Stored data entries:
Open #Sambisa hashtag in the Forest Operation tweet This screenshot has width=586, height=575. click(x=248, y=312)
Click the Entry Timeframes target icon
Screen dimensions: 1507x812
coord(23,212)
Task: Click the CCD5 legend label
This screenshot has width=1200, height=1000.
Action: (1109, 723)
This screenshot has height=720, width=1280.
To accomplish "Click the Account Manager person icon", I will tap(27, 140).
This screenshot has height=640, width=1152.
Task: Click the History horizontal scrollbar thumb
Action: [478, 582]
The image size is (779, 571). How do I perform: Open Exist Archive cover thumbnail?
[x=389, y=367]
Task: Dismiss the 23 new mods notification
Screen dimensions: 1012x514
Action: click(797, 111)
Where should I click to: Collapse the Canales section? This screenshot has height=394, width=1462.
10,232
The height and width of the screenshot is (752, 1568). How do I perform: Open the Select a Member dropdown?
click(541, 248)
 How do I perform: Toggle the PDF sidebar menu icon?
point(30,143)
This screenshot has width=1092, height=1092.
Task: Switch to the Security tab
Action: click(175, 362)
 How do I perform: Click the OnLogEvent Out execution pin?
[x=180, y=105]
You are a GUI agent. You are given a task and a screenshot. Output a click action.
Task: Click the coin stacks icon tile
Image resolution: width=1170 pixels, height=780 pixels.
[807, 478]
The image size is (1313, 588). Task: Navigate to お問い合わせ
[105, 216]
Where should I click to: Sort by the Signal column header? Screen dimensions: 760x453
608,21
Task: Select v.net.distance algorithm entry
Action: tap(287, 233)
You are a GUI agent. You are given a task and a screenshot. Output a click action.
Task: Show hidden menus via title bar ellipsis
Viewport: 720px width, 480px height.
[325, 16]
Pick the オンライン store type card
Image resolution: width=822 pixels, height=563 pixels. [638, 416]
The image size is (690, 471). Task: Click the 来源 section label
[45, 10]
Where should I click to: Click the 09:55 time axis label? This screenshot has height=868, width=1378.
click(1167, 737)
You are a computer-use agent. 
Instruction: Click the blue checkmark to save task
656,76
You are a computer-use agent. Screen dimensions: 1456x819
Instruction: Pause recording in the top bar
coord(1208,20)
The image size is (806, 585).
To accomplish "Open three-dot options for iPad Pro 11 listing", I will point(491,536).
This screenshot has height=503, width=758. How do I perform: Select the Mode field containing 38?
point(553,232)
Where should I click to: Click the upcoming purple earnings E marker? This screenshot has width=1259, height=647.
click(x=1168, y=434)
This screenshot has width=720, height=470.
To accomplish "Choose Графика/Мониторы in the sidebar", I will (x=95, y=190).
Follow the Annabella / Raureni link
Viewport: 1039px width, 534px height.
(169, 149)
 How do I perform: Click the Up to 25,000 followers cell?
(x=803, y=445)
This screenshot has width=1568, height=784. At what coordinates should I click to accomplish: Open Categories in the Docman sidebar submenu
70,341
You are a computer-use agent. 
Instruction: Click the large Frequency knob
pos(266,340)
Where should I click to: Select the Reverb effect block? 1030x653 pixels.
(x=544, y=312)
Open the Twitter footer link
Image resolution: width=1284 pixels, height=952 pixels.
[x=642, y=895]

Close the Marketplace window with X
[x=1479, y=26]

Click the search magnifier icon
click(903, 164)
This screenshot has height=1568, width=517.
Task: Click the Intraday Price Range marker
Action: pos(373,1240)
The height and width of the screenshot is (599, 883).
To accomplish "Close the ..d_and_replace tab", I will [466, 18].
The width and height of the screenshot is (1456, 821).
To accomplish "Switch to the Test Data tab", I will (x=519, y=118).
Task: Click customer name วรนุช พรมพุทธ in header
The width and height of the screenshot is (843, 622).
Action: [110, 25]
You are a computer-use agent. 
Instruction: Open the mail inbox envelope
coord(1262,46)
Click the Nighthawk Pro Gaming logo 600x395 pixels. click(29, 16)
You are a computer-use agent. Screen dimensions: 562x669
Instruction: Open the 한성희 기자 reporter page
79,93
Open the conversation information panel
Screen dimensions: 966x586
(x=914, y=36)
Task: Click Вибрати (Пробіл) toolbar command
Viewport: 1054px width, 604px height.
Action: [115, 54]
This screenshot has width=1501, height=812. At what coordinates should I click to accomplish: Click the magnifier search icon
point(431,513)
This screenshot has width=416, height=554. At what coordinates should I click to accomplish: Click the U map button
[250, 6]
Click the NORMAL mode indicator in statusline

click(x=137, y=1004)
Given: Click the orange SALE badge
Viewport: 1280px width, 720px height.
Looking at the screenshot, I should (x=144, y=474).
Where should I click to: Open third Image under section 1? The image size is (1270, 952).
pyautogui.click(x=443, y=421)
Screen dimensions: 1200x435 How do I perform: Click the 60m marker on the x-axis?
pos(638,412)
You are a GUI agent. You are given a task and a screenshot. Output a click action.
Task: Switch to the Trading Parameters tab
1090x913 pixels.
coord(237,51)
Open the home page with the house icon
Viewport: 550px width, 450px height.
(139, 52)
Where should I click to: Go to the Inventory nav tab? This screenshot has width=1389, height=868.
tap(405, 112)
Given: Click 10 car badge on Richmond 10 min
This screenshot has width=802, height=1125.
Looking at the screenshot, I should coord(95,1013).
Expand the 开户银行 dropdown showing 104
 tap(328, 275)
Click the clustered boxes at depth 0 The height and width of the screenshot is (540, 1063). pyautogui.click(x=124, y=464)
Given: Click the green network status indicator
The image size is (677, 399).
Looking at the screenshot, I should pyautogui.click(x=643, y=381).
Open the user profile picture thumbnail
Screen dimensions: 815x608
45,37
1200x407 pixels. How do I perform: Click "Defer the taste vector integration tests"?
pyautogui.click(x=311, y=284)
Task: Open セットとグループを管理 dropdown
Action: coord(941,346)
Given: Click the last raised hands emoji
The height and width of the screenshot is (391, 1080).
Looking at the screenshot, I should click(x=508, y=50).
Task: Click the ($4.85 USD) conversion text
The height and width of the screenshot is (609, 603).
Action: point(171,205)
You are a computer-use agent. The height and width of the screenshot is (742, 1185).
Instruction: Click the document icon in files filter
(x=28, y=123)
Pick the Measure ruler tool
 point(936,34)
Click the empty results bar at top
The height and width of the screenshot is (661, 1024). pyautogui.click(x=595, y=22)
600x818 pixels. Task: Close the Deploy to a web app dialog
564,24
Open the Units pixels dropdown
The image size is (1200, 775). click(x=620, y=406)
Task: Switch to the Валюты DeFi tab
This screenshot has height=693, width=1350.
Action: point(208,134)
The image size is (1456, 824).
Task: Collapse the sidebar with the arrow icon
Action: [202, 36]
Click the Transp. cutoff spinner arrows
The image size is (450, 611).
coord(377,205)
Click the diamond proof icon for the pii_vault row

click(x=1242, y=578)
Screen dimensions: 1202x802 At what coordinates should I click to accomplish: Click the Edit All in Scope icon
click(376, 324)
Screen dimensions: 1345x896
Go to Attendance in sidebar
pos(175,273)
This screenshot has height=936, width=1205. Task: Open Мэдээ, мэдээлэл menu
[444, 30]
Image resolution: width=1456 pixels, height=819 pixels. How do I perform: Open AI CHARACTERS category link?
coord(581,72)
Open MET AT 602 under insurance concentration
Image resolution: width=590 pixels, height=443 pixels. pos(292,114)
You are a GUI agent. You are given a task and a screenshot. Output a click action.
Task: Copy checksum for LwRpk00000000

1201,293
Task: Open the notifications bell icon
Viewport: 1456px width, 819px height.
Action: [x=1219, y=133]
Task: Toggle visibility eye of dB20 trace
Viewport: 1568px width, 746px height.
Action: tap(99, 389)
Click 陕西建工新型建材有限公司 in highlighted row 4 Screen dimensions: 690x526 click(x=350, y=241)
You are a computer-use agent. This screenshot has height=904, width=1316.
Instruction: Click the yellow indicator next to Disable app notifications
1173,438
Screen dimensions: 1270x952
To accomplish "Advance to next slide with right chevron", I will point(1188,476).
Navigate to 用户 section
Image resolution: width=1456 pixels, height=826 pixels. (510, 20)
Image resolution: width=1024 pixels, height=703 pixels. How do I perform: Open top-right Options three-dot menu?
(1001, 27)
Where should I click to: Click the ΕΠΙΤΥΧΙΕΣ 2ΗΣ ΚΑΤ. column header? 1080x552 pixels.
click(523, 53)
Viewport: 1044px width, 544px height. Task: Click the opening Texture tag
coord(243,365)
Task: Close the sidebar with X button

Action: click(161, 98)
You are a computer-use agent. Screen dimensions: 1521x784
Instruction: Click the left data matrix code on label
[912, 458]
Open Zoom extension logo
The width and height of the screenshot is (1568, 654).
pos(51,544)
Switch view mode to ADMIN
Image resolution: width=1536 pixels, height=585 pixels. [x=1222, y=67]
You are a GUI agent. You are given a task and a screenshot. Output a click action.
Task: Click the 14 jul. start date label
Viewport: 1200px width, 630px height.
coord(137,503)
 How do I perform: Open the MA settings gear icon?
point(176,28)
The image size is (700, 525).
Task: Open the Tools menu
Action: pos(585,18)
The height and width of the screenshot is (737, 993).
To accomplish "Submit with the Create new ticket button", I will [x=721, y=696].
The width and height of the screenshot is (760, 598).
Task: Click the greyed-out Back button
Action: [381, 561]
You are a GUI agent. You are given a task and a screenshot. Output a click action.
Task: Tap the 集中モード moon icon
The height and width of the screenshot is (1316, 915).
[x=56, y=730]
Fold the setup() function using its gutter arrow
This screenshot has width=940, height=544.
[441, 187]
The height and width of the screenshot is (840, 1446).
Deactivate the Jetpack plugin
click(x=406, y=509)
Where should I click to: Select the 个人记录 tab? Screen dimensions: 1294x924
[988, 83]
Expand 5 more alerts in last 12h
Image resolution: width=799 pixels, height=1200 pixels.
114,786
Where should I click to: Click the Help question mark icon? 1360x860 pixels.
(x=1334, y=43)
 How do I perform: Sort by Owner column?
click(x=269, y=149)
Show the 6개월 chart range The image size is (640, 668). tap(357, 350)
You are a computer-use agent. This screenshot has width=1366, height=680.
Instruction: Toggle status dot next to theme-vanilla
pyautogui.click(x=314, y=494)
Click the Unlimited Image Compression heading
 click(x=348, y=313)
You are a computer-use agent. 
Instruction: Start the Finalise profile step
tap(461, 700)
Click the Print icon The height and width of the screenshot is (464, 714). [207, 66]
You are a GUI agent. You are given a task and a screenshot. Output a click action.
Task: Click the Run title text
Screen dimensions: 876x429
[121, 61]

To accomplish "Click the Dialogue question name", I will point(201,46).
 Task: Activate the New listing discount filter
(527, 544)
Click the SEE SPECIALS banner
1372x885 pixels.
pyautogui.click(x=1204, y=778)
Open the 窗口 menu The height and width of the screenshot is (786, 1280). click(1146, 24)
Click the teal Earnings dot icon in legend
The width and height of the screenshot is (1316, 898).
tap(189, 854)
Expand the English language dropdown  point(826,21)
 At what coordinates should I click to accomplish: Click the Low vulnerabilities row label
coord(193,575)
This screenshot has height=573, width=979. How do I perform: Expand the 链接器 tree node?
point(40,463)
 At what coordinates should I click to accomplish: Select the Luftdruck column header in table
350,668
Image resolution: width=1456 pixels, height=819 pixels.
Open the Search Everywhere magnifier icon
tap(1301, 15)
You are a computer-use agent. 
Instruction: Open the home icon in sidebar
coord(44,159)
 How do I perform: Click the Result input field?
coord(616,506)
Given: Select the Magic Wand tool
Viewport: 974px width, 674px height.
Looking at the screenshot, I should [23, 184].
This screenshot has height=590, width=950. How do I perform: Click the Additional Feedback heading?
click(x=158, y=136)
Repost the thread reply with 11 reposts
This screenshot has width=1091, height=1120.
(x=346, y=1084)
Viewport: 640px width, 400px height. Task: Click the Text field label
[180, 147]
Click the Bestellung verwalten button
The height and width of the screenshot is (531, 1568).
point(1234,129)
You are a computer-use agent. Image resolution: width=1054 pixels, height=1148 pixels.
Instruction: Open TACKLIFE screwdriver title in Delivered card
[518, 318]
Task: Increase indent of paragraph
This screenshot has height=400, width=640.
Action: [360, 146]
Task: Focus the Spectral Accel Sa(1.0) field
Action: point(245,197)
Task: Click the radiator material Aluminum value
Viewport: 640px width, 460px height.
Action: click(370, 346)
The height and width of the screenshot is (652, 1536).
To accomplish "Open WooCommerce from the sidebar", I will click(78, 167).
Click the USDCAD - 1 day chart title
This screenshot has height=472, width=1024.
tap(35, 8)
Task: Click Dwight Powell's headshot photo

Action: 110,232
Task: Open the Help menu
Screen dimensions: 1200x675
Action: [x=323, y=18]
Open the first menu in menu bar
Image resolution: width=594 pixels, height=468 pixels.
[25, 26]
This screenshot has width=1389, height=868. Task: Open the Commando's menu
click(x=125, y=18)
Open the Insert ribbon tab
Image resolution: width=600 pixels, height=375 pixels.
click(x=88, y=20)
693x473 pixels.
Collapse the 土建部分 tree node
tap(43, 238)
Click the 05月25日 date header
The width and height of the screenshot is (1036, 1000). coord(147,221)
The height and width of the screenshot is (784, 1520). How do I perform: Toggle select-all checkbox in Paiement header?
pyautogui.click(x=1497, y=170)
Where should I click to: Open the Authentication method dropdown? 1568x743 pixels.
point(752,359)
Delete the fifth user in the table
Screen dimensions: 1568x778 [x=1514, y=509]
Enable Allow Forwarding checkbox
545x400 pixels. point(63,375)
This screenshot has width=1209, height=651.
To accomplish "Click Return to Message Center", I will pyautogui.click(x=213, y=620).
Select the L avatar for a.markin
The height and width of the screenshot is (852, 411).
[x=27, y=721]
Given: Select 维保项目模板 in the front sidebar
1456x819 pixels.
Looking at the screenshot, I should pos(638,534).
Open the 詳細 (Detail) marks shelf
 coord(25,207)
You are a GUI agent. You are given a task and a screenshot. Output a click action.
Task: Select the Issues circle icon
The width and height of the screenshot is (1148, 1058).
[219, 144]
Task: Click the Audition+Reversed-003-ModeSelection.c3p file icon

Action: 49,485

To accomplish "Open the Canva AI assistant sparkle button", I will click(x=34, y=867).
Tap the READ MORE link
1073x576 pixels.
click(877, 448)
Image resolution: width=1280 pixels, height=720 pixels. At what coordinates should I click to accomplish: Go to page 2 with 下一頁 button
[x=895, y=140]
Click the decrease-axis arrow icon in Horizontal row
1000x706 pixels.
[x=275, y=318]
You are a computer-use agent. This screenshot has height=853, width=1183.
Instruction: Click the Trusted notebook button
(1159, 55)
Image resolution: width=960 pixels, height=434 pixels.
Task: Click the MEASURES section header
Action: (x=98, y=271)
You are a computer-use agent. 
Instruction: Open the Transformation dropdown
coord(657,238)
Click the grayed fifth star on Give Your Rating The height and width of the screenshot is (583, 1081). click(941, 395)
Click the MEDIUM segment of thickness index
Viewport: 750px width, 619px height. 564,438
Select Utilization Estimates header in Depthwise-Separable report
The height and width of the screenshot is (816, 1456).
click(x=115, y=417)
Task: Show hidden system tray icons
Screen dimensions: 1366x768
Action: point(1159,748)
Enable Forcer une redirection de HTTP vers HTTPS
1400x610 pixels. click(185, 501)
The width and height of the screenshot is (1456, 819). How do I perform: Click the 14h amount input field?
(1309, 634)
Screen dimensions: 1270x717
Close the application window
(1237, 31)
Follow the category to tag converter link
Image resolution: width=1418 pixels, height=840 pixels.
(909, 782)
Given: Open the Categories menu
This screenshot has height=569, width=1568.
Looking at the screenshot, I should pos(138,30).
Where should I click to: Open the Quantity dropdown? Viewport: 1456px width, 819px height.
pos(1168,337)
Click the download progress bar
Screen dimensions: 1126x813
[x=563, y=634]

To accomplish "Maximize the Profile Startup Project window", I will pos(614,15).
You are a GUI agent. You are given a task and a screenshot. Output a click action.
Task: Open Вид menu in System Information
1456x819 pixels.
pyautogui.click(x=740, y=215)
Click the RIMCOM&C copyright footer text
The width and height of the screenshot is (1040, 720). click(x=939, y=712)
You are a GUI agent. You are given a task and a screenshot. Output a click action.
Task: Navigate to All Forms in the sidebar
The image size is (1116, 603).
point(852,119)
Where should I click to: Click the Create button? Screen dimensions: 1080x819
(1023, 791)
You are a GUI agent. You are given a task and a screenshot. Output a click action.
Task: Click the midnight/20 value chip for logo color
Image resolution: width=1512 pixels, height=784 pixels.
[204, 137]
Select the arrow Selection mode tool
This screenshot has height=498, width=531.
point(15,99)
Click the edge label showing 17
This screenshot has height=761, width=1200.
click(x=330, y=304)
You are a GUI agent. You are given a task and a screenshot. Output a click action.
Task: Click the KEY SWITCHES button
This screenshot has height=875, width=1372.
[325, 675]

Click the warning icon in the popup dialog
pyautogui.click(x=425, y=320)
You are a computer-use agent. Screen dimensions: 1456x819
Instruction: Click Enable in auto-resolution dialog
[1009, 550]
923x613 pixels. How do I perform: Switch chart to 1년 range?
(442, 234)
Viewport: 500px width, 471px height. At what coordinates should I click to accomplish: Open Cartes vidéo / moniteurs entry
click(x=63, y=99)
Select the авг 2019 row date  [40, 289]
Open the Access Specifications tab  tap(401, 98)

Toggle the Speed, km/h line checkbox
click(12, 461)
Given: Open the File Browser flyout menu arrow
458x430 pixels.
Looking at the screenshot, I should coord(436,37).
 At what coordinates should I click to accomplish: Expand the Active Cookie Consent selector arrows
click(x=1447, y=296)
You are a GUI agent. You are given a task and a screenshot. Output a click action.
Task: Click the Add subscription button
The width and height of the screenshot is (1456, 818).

§ **Set exercise**: Find every line in the listing above that contains the word "Categories" and copy each one.

§ **Solution for this exercise**:
This screenshot has width=1568, height=784. At what coordinates should I click to accomplish: Open Categories in the Docman sidebar submenu
Given: Open the Categories menu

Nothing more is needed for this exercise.